═════ Records ═════
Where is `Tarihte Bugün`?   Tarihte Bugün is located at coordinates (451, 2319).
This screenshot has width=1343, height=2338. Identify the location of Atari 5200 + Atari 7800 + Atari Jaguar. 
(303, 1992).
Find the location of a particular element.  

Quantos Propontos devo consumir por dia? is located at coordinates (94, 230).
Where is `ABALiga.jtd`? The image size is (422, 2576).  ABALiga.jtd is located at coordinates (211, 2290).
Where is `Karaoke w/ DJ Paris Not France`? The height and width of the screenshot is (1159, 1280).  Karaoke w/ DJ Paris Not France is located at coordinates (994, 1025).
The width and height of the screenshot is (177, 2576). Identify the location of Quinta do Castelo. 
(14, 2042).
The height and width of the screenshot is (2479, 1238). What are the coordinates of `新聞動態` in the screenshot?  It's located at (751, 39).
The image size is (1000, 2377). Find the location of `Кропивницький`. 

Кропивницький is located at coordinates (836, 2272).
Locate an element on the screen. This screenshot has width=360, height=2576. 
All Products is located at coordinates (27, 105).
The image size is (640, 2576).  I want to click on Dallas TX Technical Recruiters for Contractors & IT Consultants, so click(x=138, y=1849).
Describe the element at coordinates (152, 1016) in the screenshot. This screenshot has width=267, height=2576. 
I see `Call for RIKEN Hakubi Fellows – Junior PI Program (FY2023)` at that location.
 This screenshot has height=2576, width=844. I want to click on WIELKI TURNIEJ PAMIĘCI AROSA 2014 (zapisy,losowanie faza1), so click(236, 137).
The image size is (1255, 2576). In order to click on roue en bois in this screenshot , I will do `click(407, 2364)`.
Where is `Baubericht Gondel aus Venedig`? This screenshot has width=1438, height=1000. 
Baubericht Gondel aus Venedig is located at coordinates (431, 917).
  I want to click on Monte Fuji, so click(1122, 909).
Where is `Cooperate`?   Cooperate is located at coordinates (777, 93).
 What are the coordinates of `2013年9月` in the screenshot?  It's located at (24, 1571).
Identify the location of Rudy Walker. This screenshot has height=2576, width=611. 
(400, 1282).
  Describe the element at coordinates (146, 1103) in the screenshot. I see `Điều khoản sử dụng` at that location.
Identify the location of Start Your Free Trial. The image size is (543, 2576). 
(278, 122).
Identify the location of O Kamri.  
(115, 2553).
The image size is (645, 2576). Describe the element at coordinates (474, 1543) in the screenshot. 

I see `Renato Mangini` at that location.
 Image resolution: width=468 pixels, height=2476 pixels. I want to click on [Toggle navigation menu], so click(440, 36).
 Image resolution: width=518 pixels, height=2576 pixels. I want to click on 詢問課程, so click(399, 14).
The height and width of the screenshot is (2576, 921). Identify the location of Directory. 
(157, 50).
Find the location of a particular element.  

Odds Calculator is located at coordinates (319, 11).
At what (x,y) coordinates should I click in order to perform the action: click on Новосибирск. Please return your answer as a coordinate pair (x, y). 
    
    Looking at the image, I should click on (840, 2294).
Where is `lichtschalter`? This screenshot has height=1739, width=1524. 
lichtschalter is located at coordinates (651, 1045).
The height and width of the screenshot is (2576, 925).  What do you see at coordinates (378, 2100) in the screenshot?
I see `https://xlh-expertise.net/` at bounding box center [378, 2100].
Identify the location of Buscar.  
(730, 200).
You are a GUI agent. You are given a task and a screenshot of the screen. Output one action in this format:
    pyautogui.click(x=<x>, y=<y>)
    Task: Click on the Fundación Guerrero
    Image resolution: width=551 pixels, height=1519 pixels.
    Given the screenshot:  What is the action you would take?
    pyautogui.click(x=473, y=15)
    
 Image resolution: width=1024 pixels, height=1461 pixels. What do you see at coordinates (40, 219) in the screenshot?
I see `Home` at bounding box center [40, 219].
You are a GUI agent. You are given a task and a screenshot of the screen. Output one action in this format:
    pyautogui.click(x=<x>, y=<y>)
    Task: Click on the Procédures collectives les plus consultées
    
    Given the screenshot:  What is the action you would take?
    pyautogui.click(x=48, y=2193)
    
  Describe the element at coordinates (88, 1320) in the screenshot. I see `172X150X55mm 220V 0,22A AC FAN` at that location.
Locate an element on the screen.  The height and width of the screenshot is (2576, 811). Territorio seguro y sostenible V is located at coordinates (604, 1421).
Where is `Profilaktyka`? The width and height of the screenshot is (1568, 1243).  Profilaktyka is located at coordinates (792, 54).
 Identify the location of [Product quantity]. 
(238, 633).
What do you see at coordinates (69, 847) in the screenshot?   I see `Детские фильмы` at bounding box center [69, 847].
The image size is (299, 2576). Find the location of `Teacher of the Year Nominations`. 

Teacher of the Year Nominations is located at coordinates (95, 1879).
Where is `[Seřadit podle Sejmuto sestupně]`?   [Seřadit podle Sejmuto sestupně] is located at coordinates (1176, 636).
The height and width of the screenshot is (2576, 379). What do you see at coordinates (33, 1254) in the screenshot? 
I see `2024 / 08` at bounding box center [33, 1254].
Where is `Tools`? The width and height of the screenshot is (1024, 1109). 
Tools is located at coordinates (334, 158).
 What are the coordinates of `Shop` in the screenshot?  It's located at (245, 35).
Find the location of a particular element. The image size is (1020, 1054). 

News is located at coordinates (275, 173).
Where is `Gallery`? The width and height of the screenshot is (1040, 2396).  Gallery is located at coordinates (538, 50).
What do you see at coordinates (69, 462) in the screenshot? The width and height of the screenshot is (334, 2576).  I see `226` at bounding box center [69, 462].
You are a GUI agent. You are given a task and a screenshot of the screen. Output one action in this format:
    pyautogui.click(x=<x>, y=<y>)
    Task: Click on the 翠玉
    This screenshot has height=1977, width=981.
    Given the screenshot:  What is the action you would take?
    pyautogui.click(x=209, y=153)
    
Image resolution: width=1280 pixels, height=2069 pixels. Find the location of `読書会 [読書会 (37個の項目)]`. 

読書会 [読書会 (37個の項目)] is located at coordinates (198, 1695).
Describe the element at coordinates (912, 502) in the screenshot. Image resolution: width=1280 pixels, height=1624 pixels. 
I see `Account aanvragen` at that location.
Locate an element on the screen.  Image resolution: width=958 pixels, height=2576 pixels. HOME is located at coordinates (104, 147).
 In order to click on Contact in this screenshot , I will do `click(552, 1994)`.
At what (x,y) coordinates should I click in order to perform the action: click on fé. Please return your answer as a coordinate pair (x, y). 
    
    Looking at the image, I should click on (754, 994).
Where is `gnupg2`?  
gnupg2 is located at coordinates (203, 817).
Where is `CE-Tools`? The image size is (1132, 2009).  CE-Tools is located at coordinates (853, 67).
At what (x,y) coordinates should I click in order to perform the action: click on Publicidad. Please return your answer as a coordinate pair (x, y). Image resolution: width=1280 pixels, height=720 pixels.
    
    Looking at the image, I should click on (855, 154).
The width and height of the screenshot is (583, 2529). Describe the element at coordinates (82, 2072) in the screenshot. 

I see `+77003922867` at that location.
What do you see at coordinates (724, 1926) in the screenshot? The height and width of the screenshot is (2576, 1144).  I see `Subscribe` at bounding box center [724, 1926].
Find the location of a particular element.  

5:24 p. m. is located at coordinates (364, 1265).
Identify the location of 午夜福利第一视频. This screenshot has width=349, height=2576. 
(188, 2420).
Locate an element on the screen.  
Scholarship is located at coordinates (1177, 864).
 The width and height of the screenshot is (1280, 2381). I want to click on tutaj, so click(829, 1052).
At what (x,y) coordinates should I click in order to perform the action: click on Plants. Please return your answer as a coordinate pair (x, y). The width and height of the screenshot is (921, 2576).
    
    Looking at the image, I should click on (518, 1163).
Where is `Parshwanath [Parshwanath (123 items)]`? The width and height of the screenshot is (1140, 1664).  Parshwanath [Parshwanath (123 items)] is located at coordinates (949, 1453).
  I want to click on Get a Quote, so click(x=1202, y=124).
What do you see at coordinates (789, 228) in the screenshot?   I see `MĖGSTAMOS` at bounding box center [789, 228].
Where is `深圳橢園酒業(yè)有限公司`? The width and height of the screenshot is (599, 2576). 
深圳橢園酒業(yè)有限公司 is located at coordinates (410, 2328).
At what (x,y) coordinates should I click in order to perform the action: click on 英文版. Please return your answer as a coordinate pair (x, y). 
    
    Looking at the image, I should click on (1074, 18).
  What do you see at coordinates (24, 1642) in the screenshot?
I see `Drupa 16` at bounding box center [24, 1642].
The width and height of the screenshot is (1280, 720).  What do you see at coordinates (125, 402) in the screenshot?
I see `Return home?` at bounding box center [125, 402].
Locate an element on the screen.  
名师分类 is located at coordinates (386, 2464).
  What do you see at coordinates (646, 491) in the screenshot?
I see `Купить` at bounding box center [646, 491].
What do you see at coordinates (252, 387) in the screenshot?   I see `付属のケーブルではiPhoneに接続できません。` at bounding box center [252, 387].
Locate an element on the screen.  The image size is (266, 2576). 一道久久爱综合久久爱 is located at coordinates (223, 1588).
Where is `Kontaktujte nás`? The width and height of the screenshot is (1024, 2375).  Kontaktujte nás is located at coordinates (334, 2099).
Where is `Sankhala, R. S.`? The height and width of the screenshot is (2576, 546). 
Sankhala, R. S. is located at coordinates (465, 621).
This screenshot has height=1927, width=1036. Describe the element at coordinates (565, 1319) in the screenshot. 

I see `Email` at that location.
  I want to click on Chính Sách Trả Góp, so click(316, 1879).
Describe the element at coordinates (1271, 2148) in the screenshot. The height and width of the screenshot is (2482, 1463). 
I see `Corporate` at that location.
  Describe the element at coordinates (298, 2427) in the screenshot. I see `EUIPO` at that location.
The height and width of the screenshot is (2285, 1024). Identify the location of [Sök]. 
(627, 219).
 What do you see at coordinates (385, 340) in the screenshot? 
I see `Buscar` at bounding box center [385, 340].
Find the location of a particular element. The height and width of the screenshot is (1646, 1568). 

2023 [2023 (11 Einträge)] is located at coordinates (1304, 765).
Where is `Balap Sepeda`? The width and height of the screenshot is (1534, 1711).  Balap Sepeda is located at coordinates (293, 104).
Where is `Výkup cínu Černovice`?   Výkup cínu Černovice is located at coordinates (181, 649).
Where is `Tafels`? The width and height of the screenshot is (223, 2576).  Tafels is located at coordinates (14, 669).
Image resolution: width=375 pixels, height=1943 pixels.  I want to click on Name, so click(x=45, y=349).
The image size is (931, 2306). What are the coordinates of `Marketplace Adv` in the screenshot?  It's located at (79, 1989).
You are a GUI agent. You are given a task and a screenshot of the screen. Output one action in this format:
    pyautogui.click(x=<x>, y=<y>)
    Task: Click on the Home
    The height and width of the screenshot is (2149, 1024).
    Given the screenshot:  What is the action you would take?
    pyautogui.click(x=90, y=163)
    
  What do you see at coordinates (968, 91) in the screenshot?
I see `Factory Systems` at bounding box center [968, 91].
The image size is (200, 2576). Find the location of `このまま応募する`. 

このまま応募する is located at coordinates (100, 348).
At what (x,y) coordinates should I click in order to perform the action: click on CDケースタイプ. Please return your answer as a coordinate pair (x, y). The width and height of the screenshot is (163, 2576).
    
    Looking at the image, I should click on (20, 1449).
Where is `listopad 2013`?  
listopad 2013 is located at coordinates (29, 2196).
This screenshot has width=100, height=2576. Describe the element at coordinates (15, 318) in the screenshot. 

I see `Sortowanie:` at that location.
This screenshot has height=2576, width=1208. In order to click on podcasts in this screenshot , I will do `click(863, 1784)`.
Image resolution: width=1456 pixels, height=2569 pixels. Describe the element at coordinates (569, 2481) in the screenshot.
═════
• **Stated exercise**: Pull out every line of the records above that contains the word "Gondel", and copy each one.

• **Complete answer**:
Where is `Baubericht Gondel aus Venedig`? This screenshot has width=1438, height=1000. 
Baubericht Gondel aus Venedig is located at coordinates (431, 917).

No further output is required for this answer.